My own un­der­stand­ing of the part of the re­port in The Na­tion is dif­fer­ent. In my own un­der­stand­ing, the ships quoted in the ar­ti­cle by Mr. Sadique have noth­ing to do with the 282 ships that were said to be miss­ing. On the con­trary, they ex­pli­cate the con­clu­sion of the in­ves­ti­ga­tions into ac­tives of the Cal­abar Chan­nel Man­age­ment Com­pany and the at­tempt to hood­wink the NPA by the ap­pear­ance and dis­ap­pear­ance of these ships which were sup­posed to have been de­ployed as part of the com­pany’s dredg­ing con­tract.

Fur­ther­more, in the THISDAY re­port of July 27 ear­lier cited, the NPA ex­plained that it was pre­sented with a num­ber of doc­u­ments on July 20, 2017 while an­other set was passed on to it through the Nige­rian Ship­pers Coun­cil on July 24, 2017.

The re­port said af­ter look­ing through the doc­u­ments, the NPA dis­cov­ered that of the 29 items handed over to it, only five ves­sels were iden­ti­fi­able with the other 24 items be­ing rep­e­ti­tions of the five iden­ti­fied ves­sels.

The re­port fur­ther said the or­gan­i­sa­tion was un­able to con­duct a mean­ing­ful re­view of the doc­u­ments sent through the Nige­rian Ship­pers Coun­cil be­cause they did not in­clude data like ves­sel names, ar­rival date of ves­sels, port of ar­rival, name of ter­mi­nal and no ro­ta­tion num­ber of ves­sels that will en­able ver­i­fi­ca­tion. It also said that the sit­u­a­tion had been com­mu­ni­cated to the Se­nate Com­mit­tee.

What is clear from the ad­min­is­tra­tion of the NPA is that it is com­mit­ted to the war against in­dis­ci­pline of the Buhari ad­min­is­tra­tion. And as it con­cerns Col. Umar, one does not know what a man of his con­vic­tion, a man who stood against wrong de­ci­sions taken by his su­pe­ri­ors in the mil­i­tary, should be ac­cused of false­hood by Mr. Sadique.

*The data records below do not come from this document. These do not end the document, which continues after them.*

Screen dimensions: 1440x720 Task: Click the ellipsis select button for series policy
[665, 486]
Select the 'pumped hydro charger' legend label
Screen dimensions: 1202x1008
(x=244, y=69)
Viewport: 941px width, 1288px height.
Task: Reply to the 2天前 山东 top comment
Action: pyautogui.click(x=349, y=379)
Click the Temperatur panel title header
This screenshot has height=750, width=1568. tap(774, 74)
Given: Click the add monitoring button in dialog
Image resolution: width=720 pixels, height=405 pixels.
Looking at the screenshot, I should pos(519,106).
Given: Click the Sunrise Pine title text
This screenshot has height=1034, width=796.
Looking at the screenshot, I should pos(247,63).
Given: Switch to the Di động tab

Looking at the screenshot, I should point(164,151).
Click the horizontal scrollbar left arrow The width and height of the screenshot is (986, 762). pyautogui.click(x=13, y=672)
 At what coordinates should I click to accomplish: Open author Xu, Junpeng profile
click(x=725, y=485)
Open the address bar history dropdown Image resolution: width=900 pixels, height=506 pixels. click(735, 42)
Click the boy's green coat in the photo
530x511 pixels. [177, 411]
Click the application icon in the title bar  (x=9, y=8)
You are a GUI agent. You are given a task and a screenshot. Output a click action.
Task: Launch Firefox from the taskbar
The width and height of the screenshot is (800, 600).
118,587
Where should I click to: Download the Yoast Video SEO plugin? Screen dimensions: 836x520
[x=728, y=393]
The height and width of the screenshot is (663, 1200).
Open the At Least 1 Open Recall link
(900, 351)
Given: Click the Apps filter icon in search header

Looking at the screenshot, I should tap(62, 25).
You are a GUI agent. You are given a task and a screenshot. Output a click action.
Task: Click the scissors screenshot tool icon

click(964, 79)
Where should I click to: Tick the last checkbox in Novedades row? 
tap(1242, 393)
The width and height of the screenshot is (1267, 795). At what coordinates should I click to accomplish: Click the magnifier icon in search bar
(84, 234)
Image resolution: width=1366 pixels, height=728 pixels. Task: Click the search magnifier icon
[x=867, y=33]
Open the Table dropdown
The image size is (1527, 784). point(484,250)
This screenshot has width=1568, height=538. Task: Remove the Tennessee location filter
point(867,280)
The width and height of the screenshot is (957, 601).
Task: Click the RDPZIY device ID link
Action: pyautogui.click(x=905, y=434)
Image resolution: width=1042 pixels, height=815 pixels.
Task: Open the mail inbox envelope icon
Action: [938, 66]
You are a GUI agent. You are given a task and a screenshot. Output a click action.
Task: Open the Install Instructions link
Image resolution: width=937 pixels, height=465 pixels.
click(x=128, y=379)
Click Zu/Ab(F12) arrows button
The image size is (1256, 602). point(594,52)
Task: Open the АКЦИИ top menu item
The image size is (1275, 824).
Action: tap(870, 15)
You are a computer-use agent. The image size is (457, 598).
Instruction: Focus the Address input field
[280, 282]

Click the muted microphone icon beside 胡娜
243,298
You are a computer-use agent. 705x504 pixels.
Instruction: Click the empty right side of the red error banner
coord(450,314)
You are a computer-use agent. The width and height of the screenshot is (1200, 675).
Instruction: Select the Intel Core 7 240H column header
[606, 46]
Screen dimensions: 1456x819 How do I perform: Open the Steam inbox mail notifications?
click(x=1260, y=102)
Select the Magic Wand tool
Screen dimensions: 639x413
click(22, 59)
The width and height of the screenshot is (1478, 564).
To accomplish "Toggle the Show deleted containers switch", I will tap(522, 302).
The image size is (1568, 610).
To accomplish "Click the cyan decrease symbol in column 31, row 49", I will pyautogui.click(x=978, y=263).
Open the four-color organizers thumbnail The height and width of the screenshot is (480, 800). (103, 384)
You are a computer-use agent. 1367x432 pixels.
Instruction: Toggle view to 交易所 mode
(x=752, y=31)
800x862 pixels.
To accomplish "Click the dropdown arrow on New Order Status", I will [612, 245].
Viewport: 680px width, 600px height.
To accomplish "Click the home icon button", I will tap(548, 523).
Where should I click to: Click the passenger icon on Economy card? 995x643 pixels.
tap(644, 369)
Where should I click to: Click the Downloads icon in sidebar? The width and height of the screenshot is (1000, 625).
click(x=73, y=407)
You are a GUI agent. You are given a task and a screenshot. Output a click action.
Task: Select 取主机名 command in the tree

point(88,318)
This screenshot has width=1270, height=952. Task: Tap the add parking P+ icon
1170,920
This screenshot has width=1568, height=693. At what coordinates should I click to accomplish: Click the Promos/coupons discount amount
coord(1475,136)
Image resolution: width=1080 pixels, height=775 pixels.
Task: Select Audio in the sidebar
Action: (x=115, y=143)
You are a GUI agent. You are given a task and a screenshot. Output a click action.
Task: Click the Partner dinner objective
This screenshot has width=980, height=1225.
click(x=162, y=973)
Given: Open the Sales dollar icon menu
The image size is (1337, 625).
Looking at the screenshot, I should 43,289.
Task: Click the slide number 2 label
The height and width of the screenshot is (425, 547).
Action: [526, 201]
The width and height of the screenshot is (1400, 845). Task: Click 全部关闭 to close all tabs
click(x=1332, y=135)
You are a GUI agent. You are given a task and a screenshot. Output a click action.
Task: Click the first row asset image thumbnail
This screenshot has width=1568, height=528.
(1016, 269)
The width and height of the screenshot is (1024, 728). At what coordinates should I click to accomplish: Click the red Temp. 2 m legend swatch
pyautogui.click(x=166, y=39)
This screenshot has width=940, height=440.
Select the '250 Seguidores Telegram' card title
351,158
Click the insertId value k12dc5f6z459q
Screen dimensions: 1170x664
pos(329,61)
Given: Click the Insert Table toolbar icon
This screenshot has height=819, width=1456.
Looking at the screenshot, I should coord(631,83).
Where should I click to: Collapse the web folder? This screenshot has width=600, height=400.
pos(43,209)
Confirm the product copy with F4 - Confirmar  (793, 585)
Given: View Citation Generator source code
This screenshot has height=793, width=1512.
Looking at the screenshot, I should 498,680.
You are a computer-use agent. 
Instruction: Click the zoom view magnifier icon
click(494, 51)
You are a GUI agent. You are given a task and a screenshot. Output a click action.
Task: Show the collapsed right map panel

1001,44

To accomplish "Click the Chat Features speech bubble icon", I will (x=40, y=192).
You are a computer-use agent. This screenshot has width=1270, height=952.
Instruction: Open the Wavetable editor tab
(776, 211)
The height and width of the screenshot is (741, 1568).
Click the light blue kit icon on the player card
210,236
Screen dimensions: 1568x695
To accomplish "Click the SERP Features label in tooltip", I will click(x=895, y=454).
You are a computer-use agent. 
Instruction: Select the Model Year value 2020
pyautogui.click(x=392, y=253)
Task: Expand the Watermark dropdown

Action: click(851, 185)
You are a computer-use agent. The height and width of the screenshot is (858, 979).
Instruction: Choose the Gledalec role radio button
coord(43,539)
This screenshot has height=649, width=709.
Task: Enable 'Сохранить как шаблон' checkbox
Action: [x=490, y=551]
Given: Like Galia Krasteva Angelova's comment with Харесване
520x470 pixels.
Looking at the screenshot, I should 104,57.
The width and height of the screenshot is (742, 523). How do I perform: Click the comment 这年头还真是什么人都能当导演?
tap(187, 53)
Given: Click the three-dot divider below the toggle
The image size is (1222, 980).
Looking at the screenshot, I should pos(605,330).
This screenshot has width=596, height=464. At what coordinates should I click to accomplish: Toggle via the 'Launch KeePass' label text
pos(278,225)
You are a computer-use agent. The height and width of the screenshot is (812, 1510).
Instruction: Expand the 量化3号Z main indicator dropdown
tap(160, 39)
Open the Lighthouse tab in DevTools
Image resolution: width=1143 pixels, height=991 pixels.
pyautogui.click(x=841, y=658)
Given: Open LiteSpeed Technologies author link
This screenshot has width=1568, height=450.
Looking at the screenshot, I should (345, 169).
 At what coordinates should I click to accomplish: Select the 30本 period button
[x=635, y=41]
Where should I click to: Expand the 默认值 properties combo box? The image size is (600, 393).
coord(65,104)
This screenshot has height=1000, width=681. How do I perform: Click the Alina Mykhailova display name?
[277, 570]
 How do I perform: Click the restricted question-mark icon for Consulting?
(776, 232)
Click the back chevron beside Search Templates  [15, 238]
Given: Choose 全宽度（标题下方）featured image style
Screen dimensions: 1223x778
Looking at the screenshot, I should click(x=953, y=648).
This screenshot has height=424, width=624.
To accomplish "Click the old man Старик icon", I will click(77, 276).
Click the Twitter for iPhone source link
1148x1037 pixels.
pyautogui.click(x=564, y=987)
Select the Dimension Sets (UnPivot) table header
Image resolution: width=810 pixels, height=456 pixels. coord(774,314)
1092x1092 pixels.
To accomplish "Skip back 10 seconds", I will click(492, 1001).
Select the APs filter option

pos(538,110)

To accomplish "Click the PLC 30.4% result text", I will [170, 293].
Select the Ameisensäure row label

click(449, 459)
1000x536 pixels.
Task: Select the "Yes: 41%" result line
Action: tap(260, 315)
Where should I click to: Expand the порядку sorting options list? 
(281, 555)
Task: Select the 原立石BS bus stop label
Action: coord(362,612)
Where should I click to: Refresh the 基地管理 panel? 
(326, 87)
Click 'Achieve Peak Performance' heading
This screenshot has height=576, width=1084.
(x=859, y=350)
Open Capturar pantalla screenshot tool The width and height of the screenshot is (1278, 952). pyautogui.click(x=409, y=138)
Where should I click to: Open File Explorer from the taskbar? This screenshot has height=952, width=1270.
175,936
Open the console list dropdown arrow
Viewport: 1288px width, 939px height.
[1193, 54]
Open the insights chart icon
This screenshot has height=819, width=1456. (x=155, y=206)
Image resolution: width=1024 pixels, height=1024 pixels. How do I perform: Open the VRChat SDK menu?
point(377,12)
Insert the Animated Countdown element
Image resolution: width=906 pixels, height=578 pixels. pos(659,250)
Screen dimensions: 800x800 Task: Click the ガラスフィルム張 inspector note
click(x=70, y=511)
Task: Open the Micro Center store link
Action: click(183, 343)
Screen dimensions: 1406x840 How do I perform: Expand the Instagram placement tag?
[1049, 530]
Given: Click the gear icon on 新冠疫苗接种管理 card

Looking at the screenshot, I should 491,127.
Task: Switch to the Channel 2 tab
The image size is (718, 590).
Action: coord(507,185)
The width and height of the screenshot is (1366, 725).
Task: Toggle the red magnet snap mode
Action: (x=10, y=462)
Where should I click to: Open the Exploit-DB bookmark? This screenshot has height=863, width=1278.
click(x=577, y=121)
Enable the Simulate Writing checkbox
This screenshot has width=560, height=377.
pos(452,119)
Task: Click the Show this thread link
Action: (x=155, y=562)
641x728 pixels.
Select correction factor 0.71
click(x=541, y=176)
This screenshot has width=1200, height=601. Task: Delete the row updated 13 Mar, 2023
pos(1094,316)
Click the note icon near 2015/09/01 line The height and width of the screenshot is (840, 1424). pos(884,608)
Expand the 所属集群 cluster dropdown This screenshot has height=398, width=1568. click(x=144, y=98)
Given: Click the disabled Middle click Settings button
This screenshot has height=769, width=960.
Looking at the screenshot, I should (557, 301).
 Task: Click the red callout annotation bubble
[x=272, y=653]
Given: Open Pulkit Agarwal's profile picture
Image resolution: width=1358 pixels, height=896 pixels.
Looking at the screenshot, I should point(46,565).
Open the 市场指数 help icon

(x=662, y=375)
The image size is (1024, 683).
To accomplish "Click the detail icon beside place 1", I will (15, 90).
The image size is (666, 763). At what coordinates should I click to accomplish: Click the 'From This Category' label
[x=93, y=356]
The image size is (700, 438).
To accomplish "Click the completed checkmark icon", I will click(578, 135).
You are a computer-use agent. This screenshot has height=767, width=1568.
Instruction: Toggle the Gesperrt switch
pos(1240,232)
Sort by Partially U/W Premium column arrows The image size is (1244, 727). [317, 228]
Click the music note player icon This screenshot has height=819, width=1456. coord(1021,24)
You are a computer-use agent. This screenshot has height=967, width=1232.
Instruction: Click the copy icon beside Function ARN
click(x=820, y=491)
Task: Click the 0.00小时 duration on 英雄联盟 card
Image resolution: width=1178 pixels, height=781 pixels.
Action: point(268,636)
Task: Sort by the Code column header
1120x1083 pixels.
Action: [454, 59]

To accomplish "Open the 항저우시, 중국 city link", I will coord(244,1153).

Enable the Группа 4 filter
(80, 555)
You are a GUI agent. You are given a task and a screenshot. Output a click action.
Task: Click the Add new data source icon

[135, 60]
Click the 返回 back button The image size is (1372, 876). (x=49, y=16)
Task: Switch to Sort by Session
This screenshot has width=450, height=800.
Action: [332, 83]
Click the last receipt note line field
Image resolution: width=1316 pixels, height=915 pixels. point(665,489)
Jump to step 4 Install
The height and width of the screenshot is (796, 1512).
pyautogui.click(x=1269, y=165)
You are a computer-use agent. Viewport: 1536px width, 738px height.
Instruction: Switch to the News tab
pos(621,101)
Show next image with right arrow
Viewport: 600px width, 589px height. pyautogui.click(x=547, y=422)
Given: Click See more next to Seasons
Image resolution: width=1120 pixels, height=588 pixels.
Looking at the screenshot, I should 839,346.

For me, Col. Umar called the at­ten­tion of Nige­ri­ans to is­sues that are per­ti­nent to na­tional sur­vival. It is a pe­riod in our coun­try when men and women of virtue are scarce, Umar is one of such and we should not grudge him for iden­ti­fy­ing peo­ple like him and stand­ing with them. No, we should not!

Obi, a mar­itime busi­ness an­a­lyst, wrote this piece from Lagos.